U.S. auto giant General Motors GM delivered 665,192 vehicles in third-quarter 2020, down 10% from the year-ago level but up from deliveries of 492,489 vehicles in second-quarter 2020. The company’s sales particularly rebounded in September, when it witnessed higher year-over-year deliveries. High demand for mid-size SUVs and pickups drove sales during the quarter. General Motors’ Chevrolet Blazer witnessed its best quarter ever, with sales up 45% year over year. The company currently carries a Zacks Rank #3 (Hold). You can see the complete list of today’s Zacks #1 Rank (Strong Buy) stocks here.

Its closest peer Ford F sold 551,796 vehicles during the quarter under review, down 4.9% on a yearly basis but up 27.2% sequentially. Robust demand for pickups drove overall sales during the third quarter of 2020. Sales of F-Series and pickups totaled 249,997 units, marking the company’s highest Q3 truck sales since 2005.

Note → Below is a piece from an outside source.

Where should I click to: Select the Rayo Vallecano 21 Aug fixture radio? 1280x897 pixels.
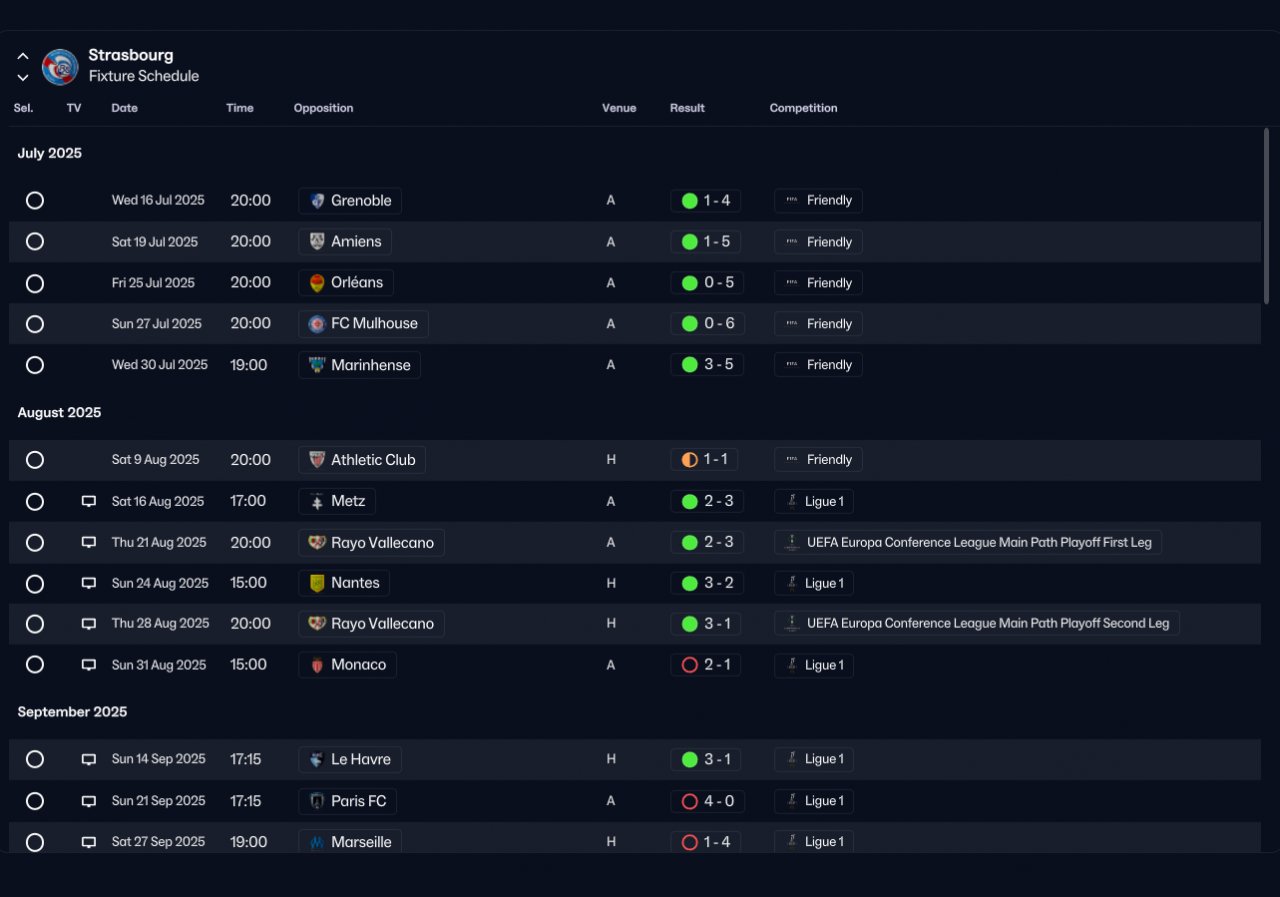[x=35, y=543]
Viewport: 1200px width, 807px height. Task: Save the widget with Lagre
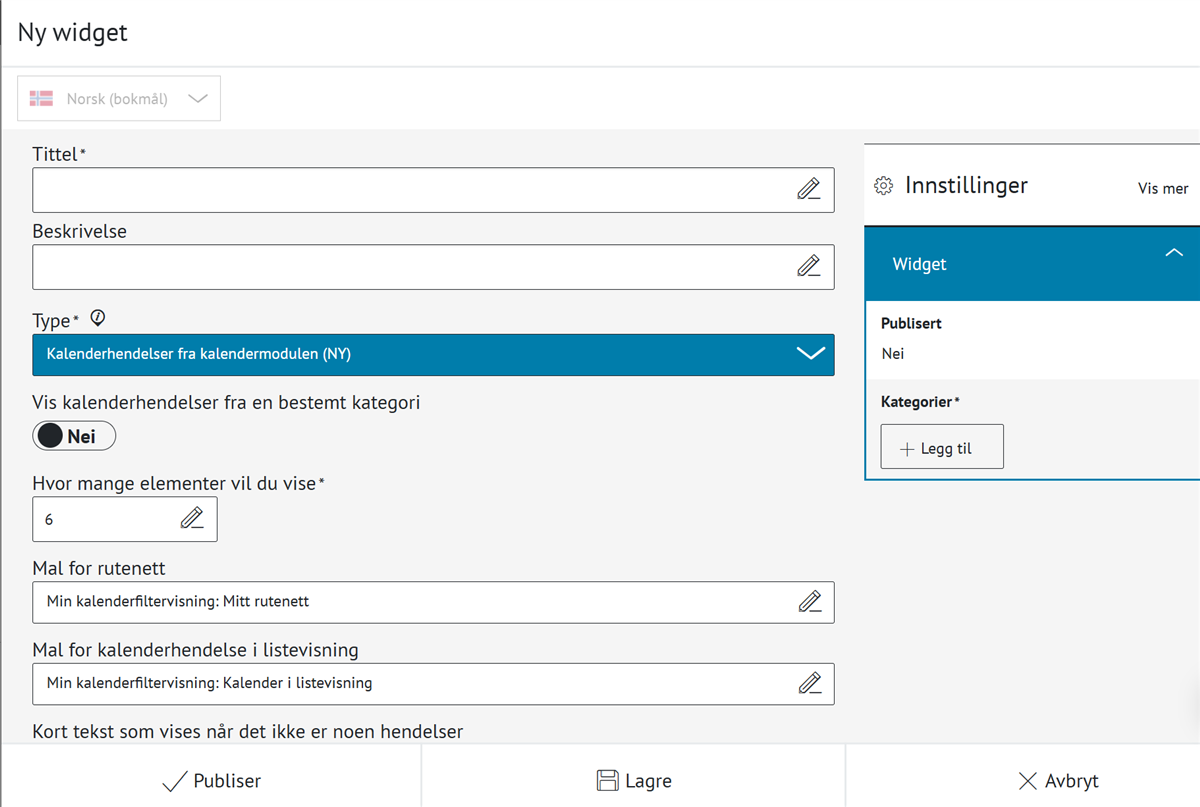point(633,781)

American-Italian carmaker Fiat Chrysler FCAU delivered 507,351 vehicles, which contracted 10% from the year-ago period but marked a 38.2% jump from the prior quarter. Sales of the firm’s popular RAM pickup was down 3% year over year but the decline was much slimmer than 35% drop it posted for the second quarter. Jeep Gladiator managed to remain in the black, with sales soaring to 22,163 vehicles, up 37% and 13.2% on a yearly and sequential basis, respectively.

Sales of Japan-based auto bigwigs Toyota TM and Honda HMC recorded a year-over-year decrease of 11% and 9%, respectively. The declined narrowed from the prior quarter’s plunge of 34.6% and 15.5%, respectively. As sales are gradually on the rebound, both the companies registered double-digit year-over-year gains, especially amid higher truck deliveries. Meanwhile, the worst news came from Nissan NSANY, with the company posting more than 32% decline in third-quarter vehicle sales. Contrarily, Mitsubishi was an outlier and registered nearly 1.6% year-over-year increase in vehicle sales during the quarter.

German auto giant Volkswagen VWAGY reported around 7.6% year-over-year decrease in sales volumes. However, the decline was slimmer than 29% drop recorded in the prior quarter.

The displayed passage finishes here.